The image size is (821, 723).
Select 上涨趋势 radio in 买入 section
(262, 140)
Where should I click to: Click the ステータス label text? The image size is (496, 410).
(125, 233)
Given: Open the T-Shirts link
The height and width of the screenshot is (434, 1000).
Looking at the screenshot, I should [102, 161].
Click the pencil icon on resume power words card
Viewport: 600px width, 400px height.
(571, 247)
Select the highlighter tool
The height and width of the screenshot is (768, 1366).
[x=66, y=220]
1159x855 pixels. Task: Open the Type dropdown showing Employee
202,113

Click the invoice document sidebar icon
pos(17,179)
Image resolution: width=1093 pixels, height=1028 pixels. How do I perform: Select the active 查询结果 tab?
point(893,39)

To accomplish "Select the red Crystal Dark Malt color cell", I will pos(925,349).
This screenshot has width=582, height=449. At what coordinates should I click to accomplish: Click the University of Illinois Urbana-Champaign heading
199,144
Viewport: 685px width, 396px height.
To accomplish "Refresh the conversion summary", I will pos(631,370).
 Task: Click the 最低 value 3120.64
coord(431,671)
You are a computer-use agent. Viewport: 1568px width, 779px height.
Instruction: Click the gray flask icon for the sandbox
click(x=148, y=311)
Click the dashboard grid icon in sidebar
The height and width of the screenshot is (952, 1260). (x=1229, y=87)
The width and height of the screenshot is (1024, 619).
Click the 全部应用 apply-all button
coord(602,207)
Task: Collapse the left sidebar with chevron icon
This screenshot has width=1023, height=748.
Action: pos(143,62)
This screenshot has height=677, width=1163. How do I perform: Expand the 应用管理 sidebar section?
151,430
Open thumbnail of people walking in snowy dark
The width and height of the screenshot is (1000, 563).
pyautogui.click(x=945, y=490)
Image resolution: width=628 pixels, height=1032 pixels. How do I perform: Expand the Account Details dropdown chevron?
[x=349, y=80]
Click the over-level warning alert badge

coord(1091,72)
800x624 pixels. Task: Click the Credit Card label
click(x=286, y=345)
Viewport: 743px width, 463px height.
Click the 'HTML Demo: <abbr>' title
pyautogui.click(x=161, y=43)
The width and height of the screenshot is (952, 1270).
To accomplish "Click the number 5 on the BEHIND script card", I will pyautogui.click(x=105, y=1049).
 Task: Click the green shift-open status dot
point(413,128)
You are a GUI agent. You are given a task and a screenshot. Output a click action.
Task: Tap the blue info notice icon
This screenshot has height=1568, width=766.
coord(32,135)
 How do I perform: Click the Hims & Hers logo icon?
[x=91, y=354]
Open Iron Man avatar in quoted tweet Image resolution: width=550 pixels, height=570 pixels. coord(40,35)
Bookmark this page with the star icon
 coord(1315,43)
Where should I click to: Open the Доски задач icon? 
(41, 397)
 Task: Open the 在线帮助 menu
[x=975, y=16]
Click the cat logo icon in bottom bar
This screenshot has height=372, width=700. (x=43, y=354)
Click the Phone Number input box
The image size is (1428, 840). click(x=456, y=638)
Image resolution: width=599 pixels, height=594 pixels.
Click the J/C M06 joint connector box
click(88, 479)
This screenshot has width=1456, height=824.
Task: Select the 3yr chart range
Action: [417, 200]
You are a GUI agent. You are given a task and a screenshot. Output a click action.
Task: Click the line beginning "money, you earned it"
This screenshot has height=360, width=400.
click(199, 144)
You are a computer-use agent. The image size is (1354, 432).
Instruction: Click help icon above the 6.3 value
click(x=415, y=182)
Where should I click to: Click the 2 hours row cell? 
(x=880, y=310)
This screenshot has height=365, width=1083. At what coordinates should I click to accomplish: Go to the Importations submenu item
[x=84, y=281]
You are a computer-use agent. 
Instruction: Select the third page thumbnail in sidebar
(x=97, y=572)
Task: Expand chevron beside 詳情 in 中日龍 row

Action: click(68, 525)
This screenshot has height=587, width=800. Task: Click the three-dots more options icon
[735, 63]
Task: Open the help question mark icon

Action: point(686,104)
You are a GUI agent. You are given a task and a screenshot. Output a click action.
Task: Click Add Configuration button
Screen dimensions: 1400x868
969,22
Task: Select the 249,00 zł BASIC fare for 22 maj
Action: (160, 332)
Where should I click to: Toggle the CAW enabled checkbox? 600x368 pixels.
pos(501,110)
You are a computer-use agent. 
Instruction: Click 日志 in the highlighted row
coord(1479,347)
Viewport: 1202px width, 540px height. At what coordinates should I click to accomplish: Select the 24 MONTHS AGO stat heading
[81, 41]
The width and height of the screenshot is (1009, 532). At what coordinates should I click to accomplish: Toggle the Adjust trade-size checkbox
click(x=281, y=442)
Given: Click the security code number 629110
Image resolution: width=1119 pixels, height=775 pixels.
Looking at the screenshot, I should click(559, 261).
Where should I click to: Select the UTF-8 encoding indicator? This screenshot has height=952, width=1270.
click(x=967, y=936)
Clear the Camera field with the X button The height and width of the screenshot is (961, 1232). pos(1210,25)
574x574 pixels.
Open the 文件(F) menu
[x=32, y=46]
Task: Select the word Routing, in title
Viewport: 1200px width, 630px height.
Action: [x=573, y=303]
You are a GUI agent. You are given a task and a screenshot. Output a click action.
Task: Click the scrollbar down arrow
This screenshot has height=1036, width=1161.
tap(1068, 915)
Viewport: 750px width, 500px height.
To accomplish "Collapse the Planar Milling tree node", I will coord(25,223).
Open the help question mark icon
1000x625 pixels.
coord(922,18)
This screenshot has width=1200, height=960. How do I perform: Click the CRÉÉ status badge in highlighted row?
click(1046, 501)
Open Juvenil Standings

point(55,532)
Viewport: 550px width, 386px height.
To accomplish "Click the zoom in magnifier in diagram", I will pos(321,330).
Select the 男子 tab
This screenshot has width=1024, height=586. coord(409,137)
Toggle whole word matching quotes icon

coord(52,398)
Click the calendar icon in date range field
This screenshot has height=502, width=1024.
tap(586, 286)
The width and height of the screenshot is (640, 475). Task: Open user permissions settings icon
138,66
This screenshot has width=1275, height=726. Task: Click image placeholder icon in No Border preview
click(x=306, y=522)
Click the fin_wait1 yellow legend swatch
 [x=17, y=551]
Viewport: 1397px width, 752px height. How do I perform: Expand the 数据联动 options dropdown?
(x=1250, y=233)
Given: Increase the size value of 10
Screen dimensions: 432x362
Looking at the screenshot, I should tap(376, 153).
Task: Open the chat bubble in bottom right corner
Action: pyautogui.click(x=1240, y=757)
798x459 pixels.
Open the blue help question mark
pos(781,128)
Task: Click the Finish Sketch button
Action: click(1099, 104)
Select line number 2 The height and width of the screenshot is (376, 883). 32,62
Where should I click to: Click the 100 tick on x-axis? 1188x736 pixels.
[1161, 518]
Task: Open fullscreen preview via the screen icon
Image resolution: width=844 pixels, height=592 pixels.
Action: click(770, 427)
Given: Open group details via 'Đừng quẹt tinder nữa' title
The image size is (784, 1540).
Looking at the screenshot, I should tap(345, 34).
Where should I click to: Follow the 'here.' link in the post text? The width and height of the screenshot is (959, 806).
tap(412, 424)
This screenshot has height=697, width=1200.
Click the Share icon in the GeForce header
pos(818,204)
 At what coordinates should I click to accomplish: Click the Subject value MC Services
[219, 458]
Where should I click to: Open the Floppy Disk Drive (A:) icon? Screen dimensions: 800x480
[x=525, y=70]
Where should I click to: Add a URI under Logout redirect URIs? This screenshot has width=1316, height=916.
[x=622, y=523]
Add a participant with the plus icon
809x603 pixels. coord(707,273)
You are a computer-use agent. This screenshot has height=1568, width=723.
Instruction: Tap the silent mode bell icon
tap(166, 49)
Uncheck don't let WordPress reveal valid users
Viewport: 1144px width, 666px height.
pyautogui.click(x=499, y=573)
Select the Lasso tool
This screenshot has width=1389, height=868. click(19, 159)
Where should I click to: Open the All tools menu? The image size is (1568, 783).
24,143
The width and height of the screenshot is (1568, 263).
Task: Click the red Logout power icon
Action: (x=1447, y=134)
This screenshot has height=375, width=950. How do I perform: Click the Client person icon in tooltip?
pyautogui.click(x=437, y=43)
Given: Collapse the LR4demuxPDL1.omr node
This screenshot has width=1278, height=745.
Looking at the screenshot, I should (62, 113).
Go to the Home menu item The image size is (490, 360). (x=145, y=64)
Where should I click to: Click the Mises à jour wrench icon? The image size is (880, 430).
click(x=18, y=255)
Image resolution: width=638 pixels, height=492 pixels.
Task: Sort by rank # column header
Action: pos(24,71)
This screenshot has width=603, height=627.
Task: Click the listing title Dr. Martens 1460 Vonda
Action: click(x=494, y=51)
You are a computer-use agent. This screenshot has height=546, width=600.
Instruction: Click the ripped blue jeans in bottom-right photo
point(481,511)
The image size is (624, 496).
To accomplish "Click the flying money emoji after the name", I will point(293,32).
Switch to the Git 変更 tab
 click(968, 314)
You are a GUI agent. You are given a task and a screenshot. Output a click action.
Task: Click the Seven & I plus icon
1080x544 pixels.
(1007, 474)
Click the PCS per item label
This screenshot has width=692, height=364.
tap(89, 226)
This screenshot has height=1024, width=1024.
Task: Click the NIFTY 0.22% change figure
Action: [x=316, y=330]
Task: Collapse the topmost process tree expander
-=-=-=-=-
Exercise description
For this exercise, output exactly the lines above from the line with "Viewport: 1202px width, 540px" to the line with "574x574 pixels.", counting both, and leave out the rest.

Answer area
Viewport: 1202px width, 540px height. At what coordinates should I click to accomplish: Select the 24 MONTHS AGO stat heading
[81, 41]
The width and height of the screenshot is (1009, 532). At what coordinates should I click to accomplish: Toggle the Adjust trade-size checkbox
click(x=281, y=442)
Given: Click the security code number 629110
Image resolution: width=1119 pixels, height=775 pixels.
Looking at the screenshot, I should click(559, 261).
Where should I click to: Select the UTF-8 encoding indicator? This screenshot has height=952, width=1270.
click(x=967, y=936)
Clear the Camera field with the X button The height and width of the screenshot is (961, 1232). pos(1210,25)
574x574 pixels.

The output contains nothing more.